Work instruction → Pictures are not part of the answer. Return the lines from the one containing "You are a computer-use agent. Viewport: 1439px" through the end of the data, both included, exactly as they appear.

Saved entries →
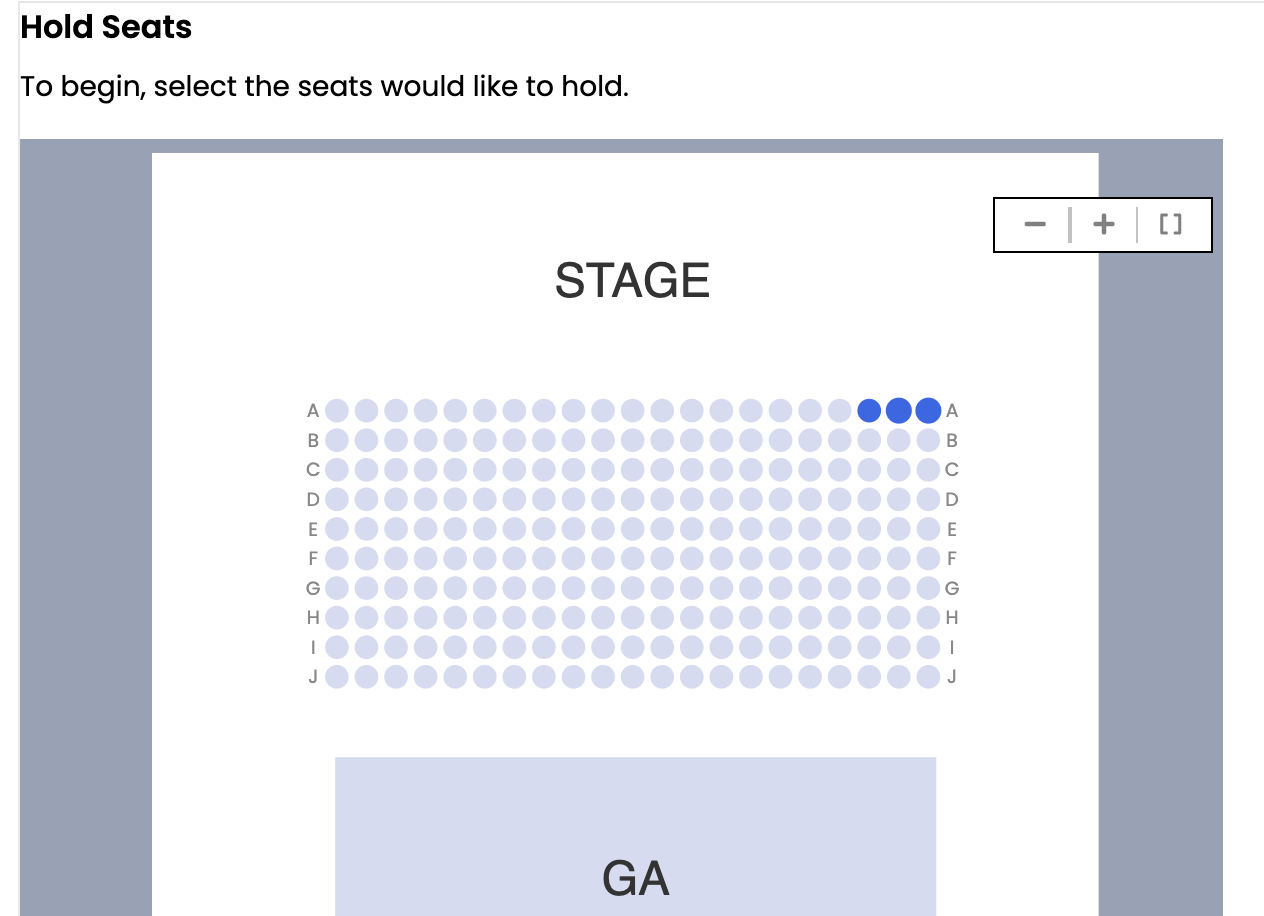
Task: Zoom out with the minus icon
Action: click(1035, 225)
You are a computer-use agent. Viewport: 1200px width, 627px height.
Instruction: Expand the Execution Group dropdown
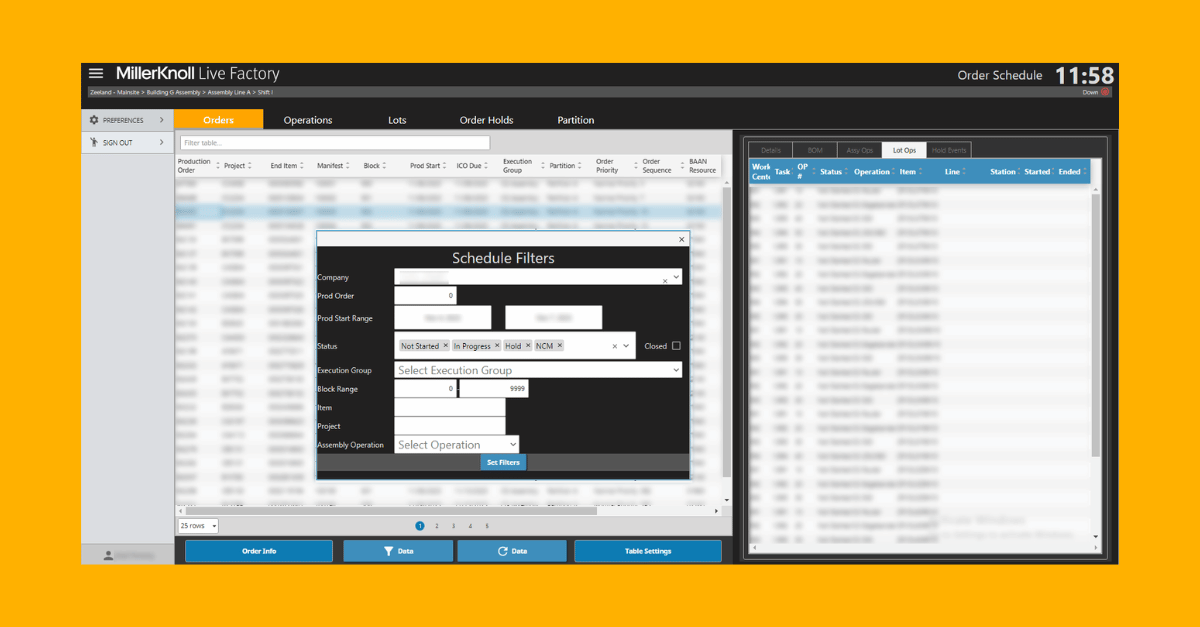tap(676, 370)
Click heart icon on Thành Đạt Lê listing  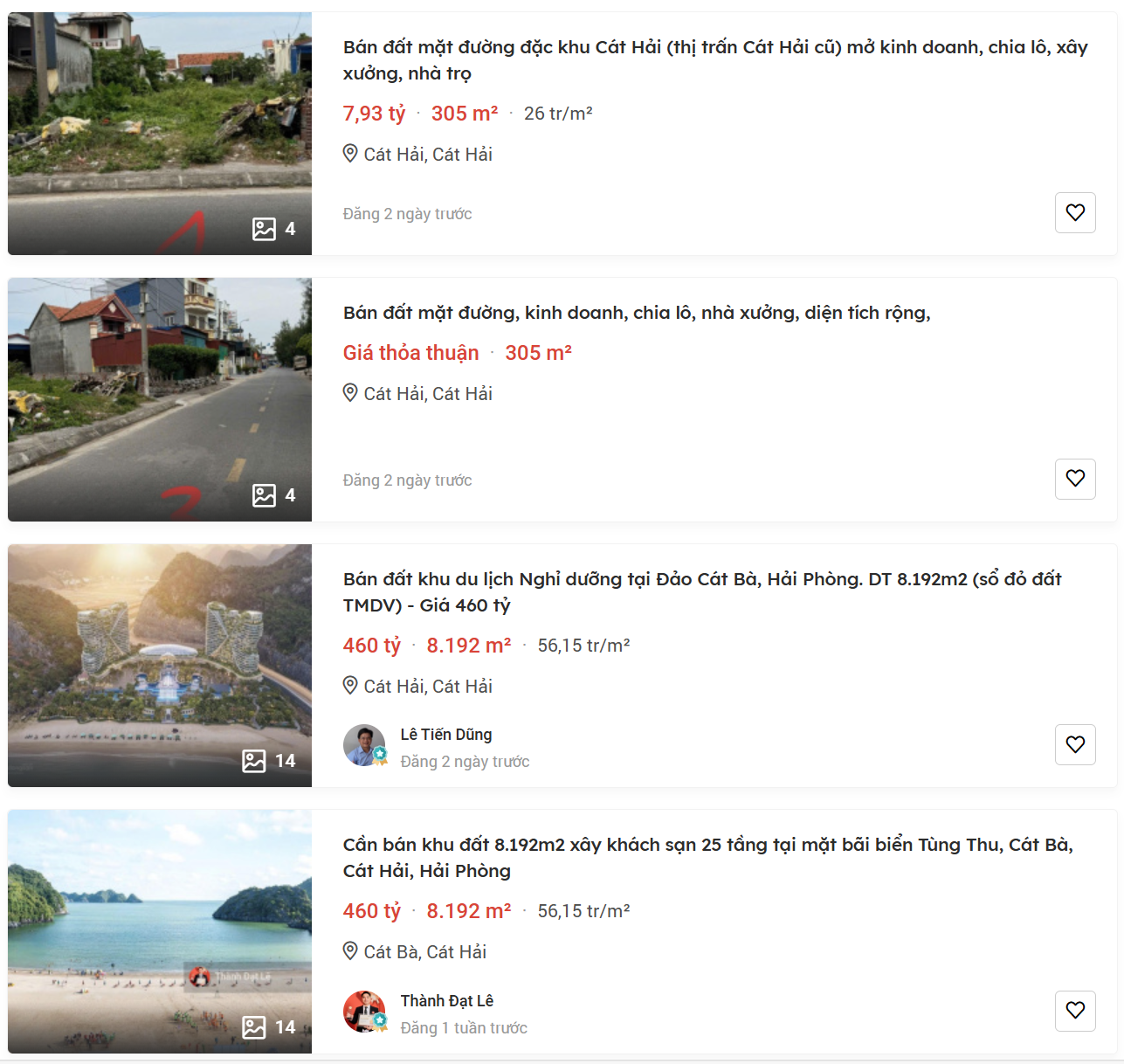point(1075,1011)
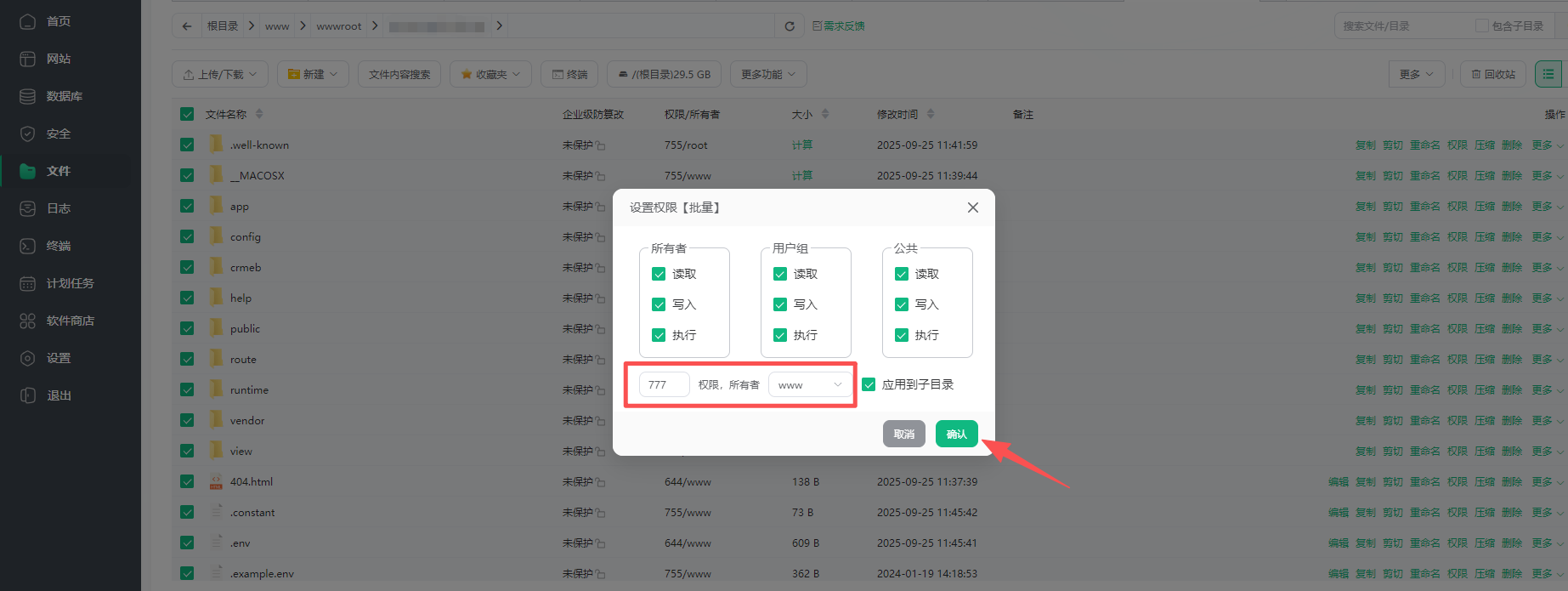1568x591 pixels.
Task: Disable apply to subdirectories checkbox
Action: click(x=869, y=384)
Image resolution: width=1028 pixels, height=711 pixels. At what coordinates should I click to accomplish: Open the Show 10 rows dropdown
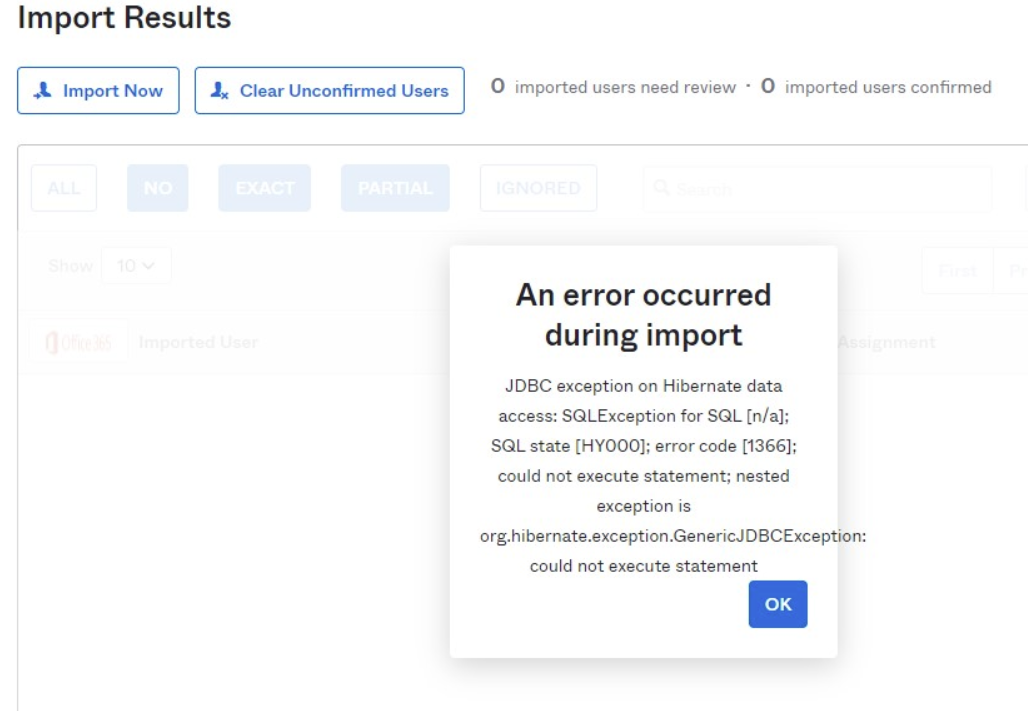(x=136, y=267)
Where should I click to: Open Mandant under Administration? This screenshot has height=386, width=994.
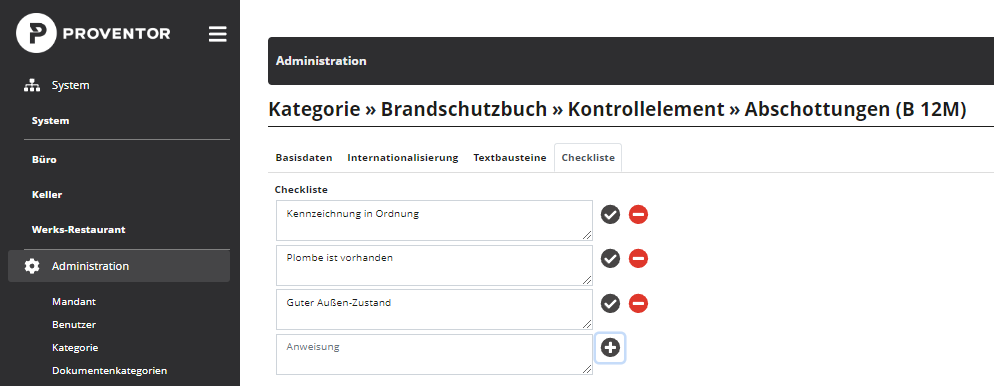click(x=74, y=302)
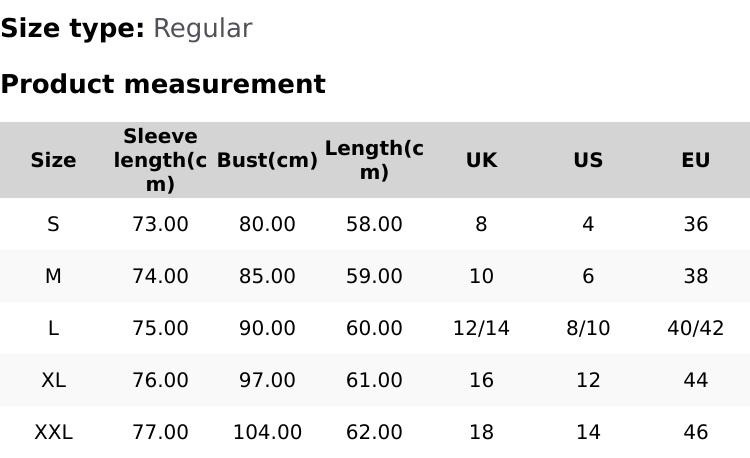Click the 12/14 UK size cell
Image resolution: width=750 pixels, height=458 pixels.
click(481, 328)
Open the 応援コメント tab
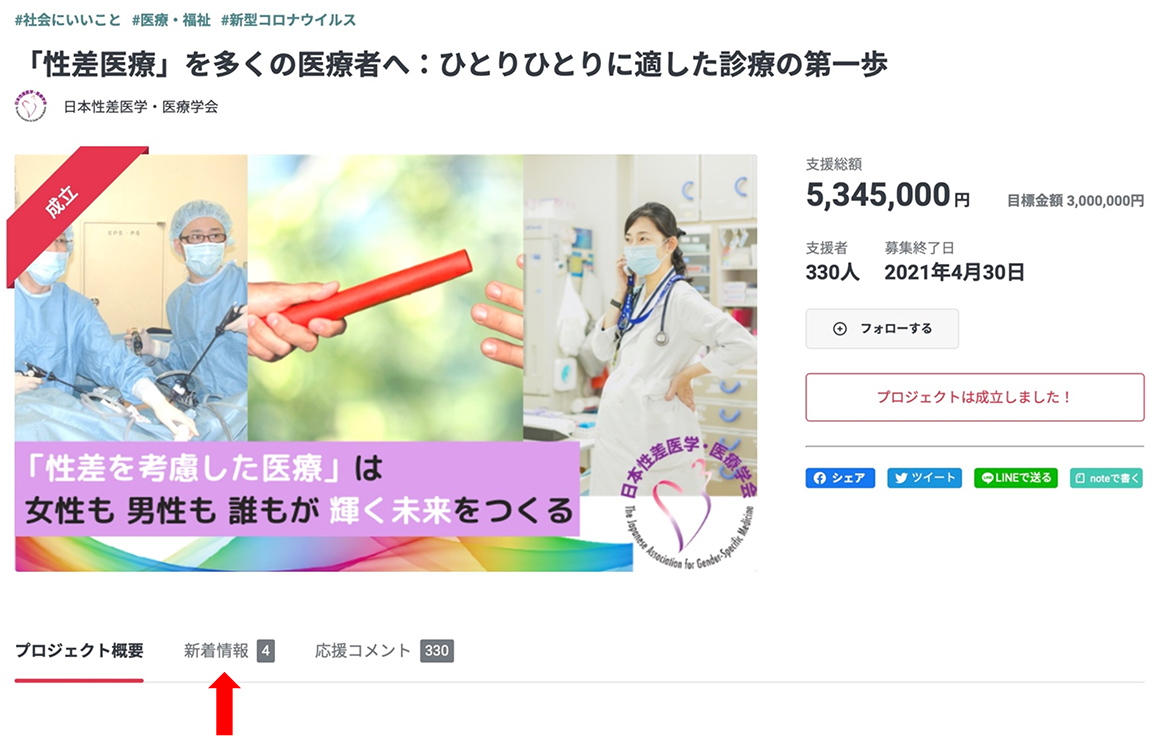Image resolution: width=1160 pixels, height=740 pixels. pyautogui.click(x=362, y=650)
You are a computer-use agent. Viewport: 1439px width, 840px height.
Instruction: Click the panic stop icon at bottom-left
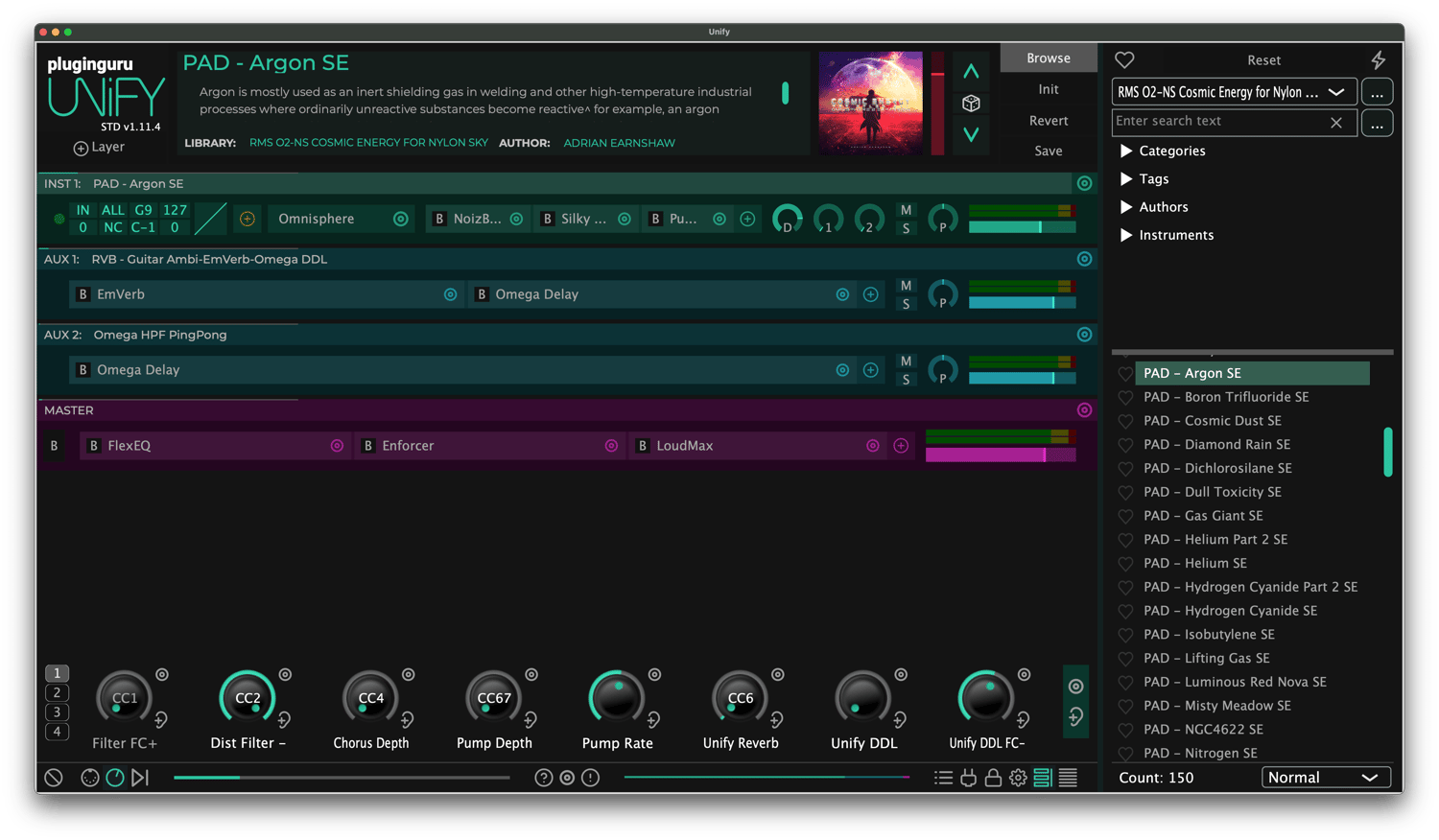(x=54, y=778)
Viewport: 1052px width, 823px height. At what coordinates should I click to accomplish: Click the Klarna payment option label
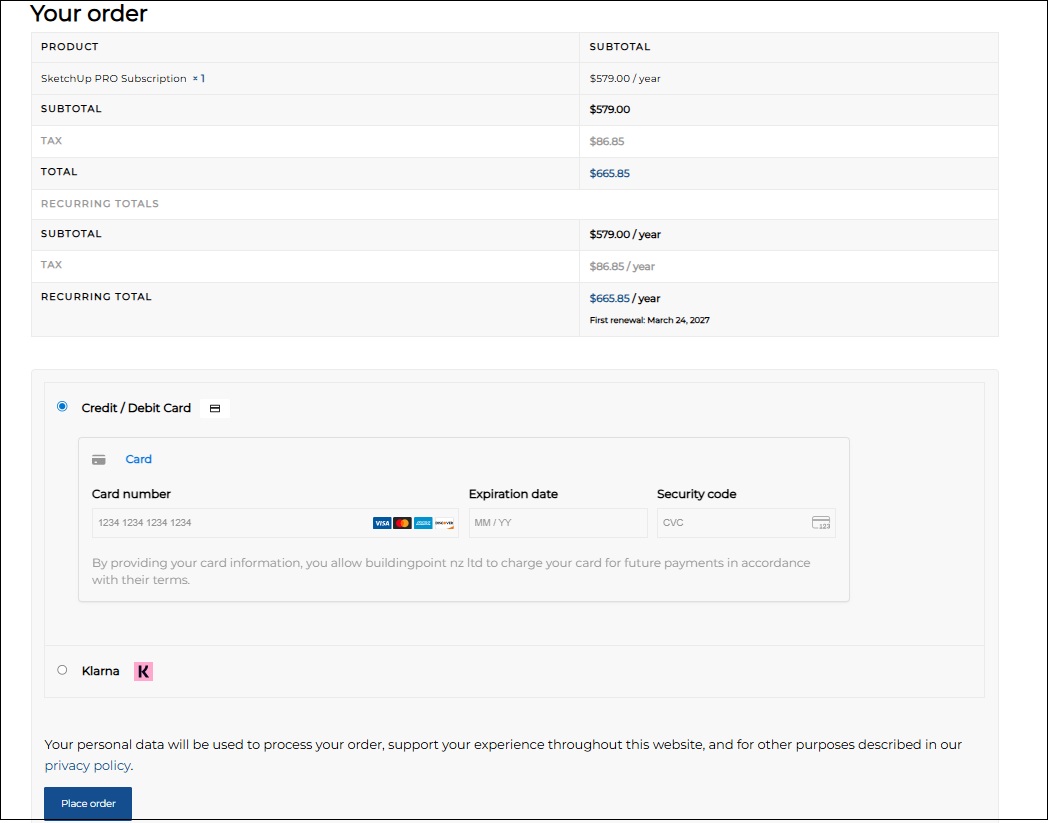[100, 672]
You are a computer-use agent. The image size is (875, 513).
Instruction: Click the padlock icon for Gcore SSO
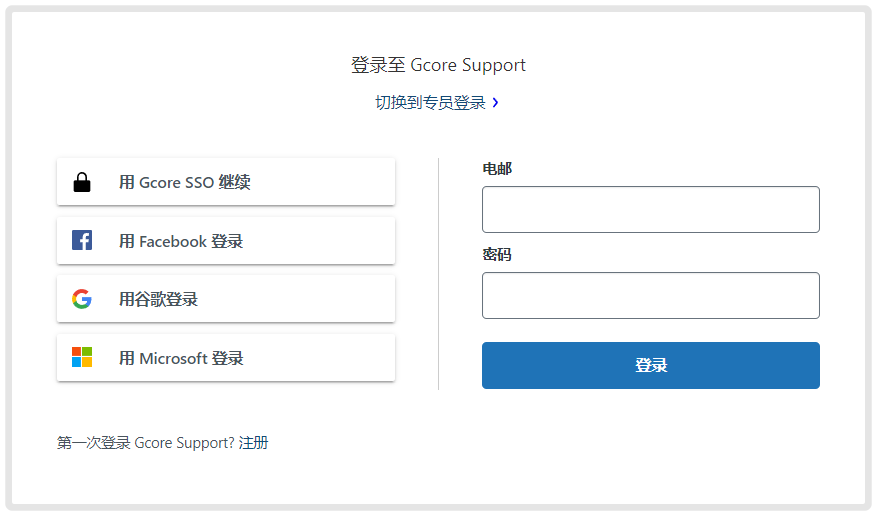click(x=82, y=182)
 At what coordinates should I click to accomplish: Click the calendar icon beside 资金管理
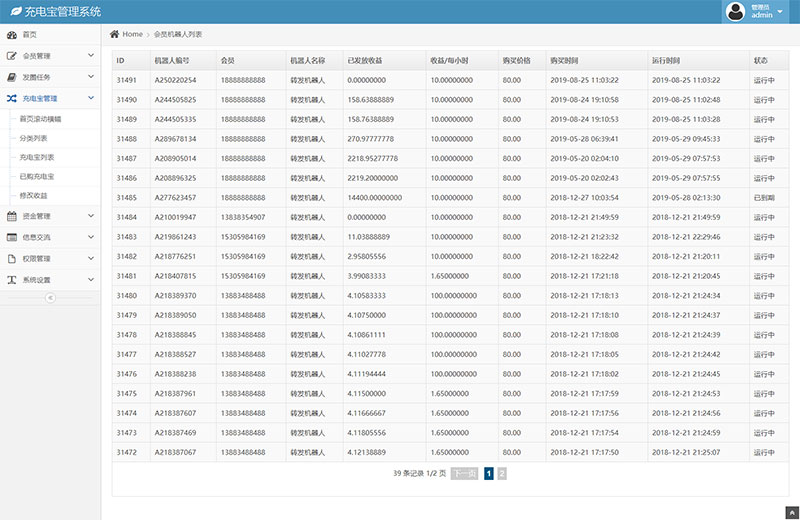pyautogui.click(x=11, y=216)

Solution to this exercise →
You are a computer-use agent. Viewport: 1439px width, 840px height.
Instruction: Click the panic stop icon at bottom-left
(x=54, y=778)
Viewport: 1052px width, 823px height. At what coordinates should I click to accomplish: Click the Klarna payment option label
[100, 672]
You are a computer-use agent. The image size is (875, 513).
Instruction: Click the padlock icon for Gcore SSO
click(x=82, y=182)
 At what coordinates should I click to accomplish: Click the calendar icon beside 资金管理
pyautogui.click(x=11, y=216)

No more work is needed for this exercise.